--- WHAT YOU SHOULD DO ---
Output exactly the lines below from the one containing "Instruction: Switch to the ウェブ filter tab" to the last line, both included. Omit pictures.

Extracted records

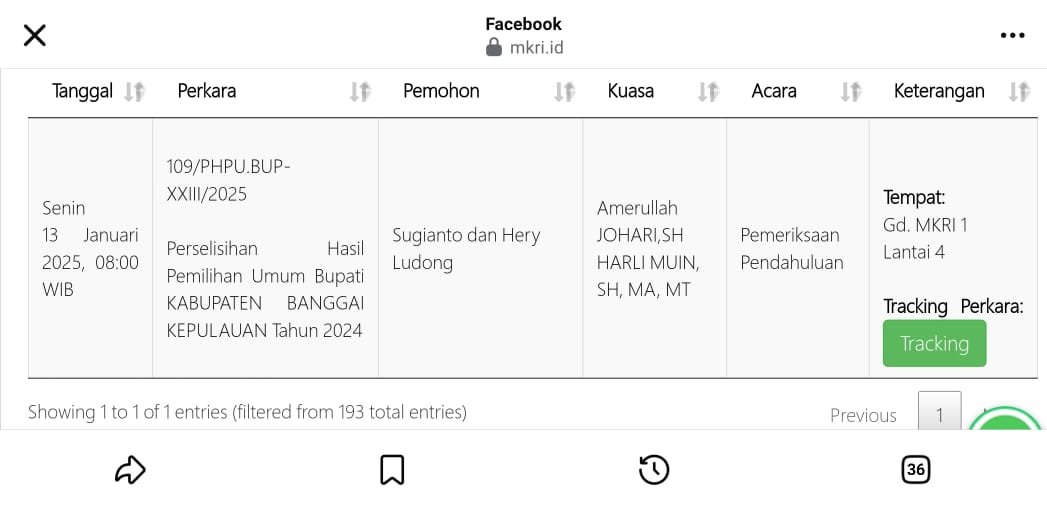1047x509 pixels.
Task: Tap the padlock site security icon
Action: tap(494, 47)
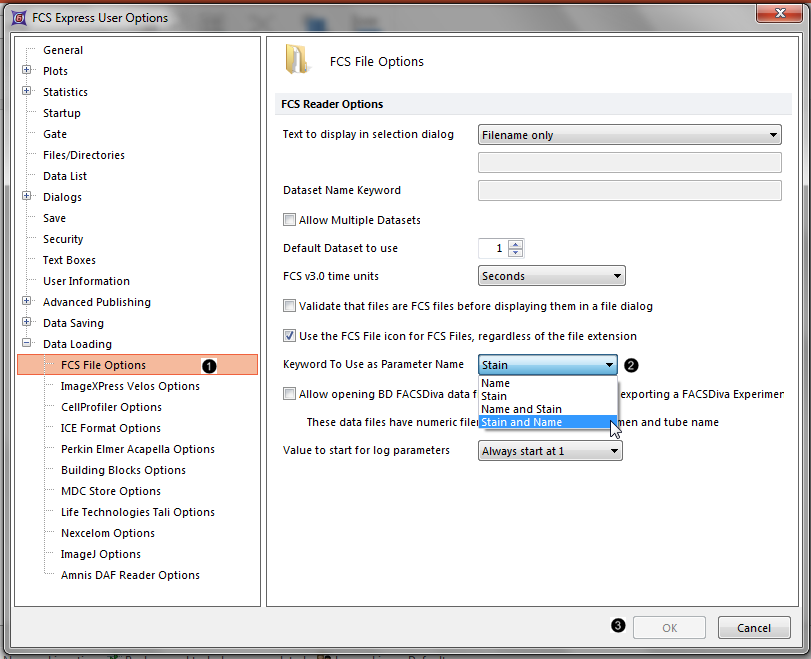811x659 pixels.
Task: Click the OK button
Action: click(x=669, y=628)
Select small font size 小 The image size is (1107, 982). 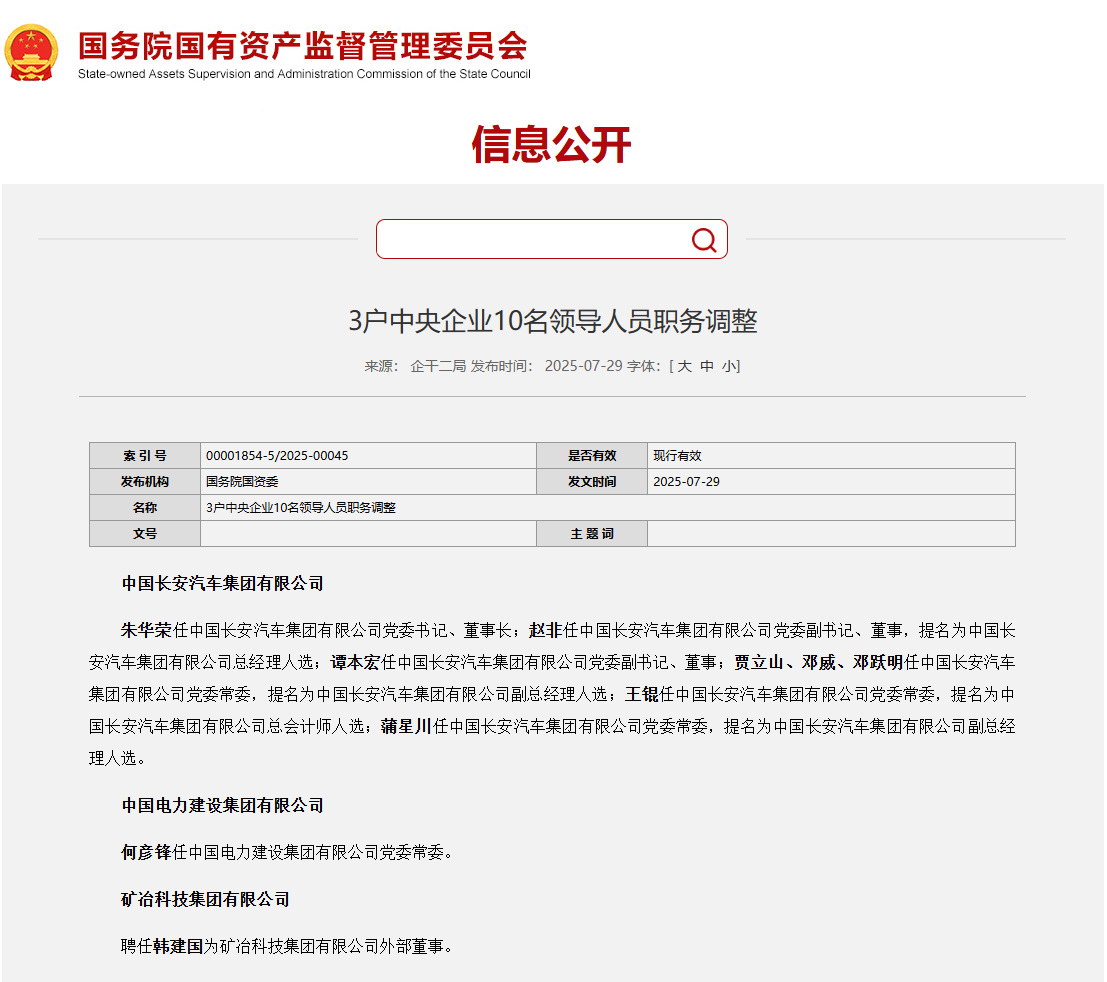pyautogui.click(x=728, y=366)
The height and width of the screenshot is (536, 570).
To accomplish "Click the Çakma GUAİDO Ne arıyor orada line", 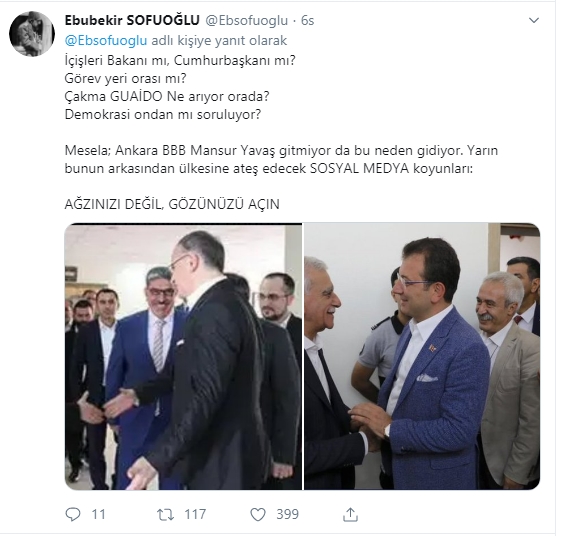I will (167, 96).
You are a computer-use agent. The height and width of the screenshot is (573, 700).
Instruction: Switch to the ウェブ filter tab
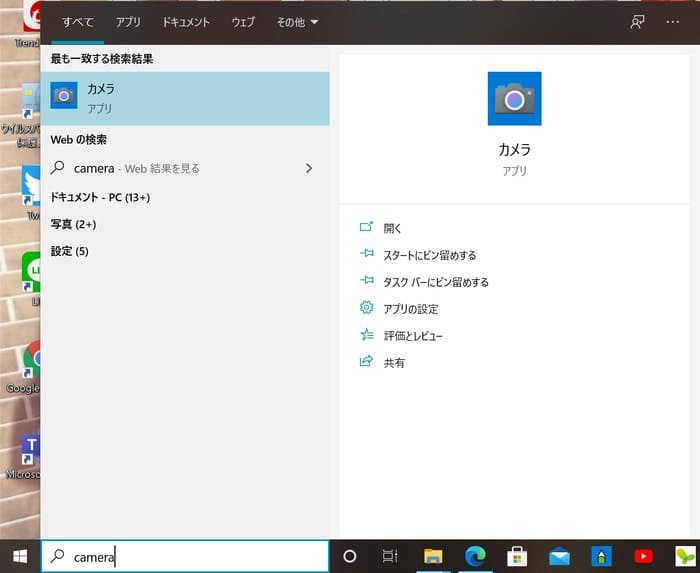click(243, 22)
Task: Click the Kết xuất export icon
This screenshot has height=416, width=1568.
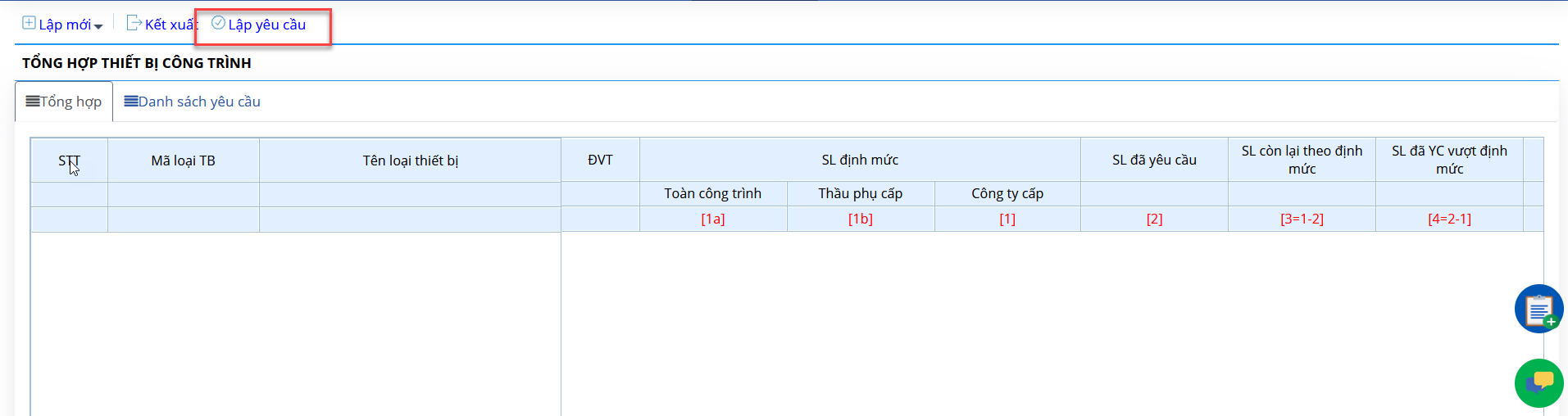Action: coord(134,23)
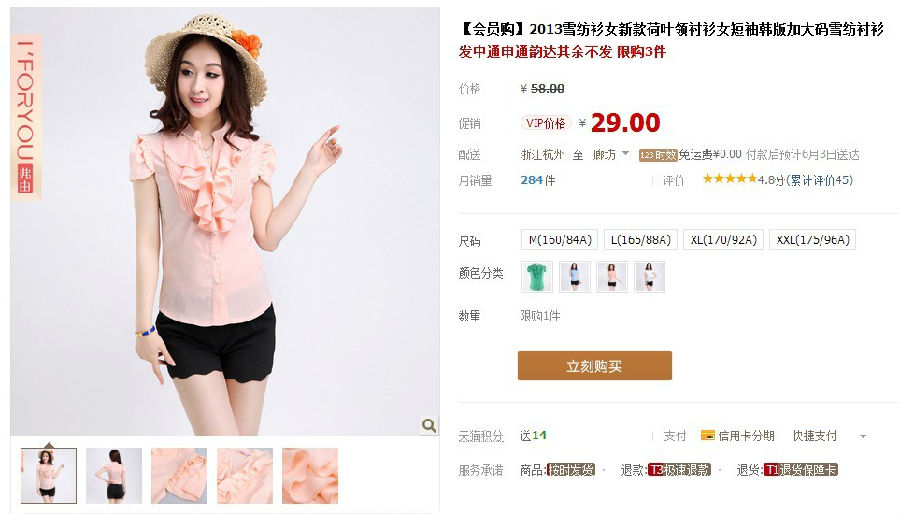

--- SOLUTION TO THIS EXERCISE ---
Instruction: Switch to the ウェブ filter tab
click(243, 22)
Task: Click the Kết xuất export icon
This screenshot has height=416, width=1568.
Action: coord(134,23)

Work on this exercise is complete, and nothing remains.